冷静と情熱のあいだ Blu
「冷静と情熱のあいだ」は、2人の作家が男女2人の登場人物それぞれの視点から書いた物語である。女性を主人公とした話を書いたのが江国香織の「冷静と情熱のあいだ Rosso」、そして男性の主人公、順正の視点で書かれたのがこの「冷静と情熱のあいだBlu」である。
大抵の物語は、ある登場人物1人の視点に立ったものか、あるいは視点がめまぐるしく移り変わるもののどちらかである。そんな中、1つの物語を2つの視点から作り上げたところが大変面白い。
辻仁成の本はこれで2つ目。前の本の感想文を書いたような気がするのだが見当たらないので、勘違いだろう。覚えている限り、尻切れトンボな感じがしたもののなかなか良いと思ったというような感想だったはずである。
この作品は前半のイタリアにいる順正の生活の表現はなかなか面白い。村上春樹ほどカッコつけすぎではないのだが、今の人が憧れるようなことを書き、読んでいてリズムがよい。しかし、後半に日本に戻ってきたあたりから、物語が雑になってきたように感じた。

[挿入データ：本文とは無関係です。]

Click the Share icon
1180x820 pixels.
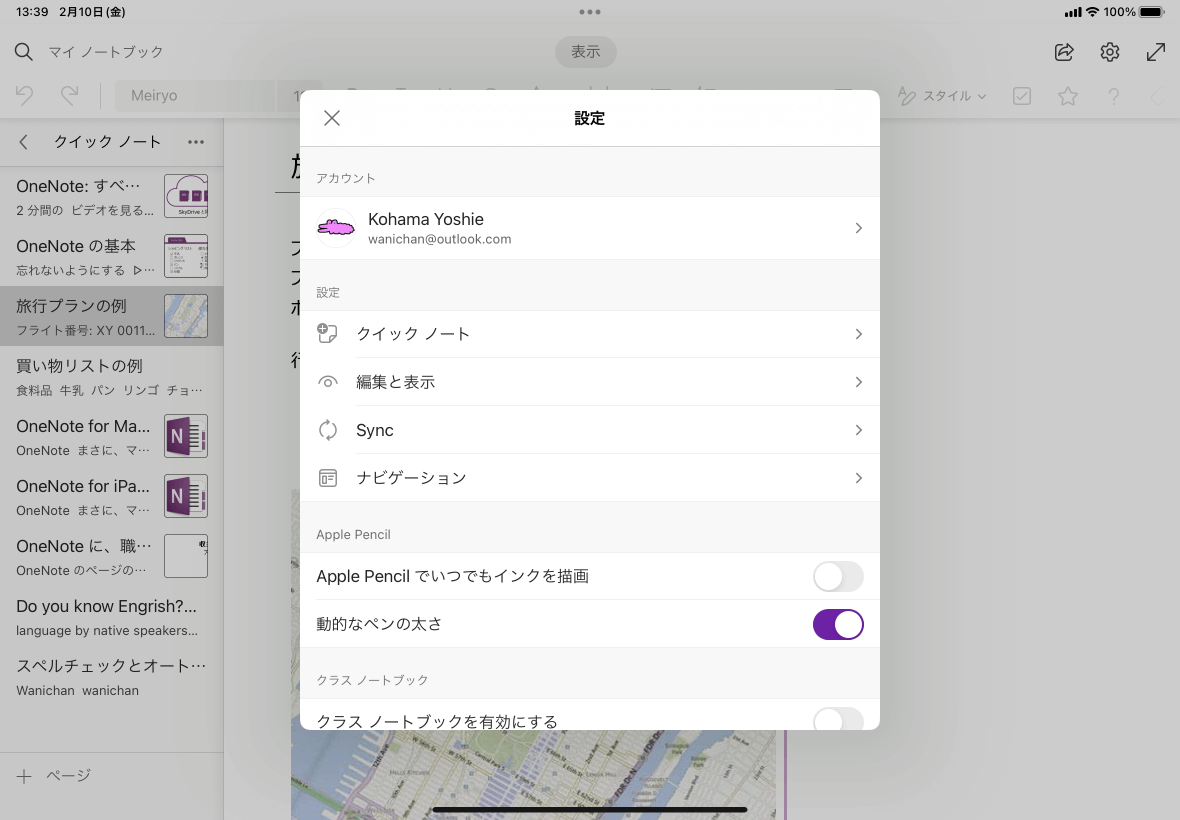click(x=1063, y=51)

この作品には順正と一方の主人公であるあおいが8年来の約束を信じ、その場所で会おうとするクライマックスがある。そこに向けて話は盛り上がっていくのである。徐々にその盛り上がりが高まる前半は良い。しかし、後半、思い切ってその場所に向かう理由が今ひとつ納得できず盛り上がりを急ぎすぎたきらいがある。
とはいえ、全体としてはまあまあ良い出来だと思う。また作者の作品を読んでみてもいいかなと思う。
この作品と対を成す江国香織の「冷静と情熱のあいだ Rosso」も随分前に読んだが、こちらの方が面白かったように思う。